Levi rimase in silenzio. Erwin allungò una mano e gli tolse la maschera.

"Ma non stiamo parlando davvero di questo, giusto?" continuò gentilmente, quando vide Levi distogliere lo sguardo. "Di cosa stiamo parlando, Levi?"

Era sempre stato molto più bravo con i fatti che con le parole, quindi Levi invece di rispondere lo prese per il bavero della giacca e lo tirò in un bacio. Pensava che Erwin lo avesse respinto, per paura che qualcuno all'interno della sala da ballo li vedesse, ma con suo grande stupore approfondì invece il bacio, affondandogli le dita nei capelli, accarezzandolo affettuosamente dove li aveva rasati di fresco.

"Baceresti un amico così?" chiese Levi, quando si separarono.
"Oh, Levi," mormorò Erwin. "Perchè credi che insista sempre che tu venga con me a questi eventi? So che non ti piace, so che ti annoi e che essere costretto a chiacchierare del più e del meno ti innervosisce orribilmente. A questa gente neanche importa chi mi porto dietro, potrei venire da solo per tutto quello che interessa loro.
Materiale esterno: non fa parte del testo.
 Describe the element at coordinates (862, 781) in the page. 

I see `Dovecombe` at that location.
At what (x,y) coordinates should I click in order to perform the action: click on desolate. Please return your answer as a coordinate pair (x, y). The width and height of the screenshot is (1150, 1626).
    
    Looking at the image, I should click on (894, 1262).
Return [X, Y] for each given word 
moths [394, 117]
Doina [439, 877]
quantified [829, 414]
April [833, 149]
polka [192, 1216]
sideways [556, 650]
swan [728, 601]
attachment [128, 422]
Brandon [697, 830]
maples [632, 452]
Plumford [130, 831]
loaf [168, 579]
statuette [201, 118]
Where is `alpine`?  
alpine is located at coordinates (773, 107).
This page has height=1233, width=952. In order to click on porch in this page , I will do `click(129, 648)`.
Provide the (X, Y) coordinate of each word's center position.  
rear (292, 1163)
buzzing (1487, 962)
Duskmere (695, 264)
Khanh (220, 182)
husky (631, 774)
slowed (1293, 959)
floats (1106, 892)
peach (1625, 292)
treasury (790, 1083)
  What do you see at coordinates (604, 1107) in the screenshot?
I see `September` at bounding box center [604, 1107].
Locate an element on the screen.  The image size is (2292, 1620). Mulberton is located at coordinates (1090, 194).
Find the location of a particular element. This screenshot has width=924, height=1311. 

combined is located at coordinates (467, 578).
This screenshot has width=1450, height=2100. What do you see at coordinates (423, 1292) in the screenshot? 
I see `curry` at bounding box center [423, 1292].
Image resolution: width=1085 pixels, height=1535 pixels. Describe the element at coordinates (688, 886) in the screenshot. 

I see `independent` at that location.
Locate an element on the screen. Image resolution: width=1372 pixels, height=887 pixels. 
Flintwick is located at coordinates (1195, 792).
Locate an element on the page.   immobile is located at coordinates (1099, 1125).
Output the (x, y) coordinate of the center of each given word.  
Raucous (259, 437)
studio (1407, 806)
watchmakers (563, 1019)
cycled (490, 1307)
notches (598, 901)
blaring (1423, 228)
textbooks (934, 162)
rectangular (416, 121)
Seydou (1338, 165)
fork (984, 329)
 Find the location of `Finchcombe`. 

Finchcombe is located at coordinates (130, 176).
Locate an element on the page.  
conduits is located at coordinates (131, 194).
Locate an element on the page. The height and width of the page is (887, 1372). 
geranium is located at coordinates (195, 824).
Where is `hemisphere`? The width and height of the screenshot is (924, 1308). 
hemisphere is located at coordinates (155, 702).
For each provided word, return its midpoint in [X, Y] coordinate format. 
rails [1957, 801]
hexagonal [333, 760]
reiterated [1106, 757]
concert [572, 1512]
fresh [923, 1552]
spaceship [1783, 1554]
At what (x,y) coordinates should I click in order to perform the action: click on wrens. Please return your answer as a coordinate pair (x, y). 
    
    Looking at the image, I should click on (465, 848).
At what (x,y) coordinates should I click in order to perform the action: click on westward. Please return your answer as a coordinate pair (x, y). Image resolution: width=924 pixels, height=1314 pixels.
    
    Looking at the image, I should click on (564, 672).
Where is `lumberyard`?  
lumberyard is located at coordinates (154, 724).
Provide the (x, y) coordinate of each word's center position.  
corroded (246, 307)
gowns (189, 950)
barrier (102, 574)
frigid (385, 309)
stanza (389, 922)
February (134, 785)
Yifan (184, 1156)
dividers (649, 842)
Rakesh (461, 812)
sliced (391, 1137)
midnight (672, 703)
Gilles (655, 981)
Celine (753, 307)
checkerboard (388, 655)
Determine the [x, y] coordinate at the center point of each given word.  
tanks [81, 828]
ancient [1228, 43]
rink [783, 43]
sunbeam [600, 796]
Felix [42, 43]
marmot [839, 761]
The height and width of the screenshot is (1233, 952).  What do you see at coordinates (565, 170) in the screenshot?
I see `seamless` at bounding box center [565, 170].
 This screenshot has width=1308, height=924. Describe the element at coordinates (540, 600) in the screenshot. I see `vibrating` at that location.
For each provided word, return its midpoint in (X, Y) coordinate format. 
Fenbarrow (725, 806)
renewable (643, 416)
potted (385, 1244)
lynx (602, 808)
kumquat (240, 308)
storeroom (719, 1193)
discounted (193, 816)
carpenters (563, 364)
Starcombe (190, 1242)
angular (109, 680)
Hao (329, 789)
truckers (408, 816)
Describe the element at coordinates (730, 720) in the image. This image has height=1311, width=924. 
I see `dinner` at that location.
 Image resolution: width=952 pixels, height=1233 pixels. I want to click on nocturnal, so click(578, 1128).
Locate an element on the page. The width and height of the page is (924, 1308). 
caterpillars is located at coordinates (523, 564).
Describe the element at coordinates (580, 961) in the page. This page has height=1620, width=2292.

Insisto che tu venga perchè voglio averti al mio fianco, Levi. Non ti sto usando. Mi dispiace di averti dato quest'impressione per tutto questo tempo. Pensavo che fosse ovvio..."

"Tu, Erwin Smith, ovvio?" sbuffò Levi, dandogli un pugno leggero nel petto. Erwin sorrise, a mo' di scusa, e si chinò di nuovo per baciarlo.
"Potrai mai perdonarmi?"

Levi lo colpì di nuovo sul petto e lo spinse via, dirigendosi a passo di marcia verso la sala da ballo, da cui si sentivano perfettamente musica e risate.
"Levi?" chiamò Erwin dietro di lui.

Levi sorrise. "Concedimi questo ballo, e vedrò che fare."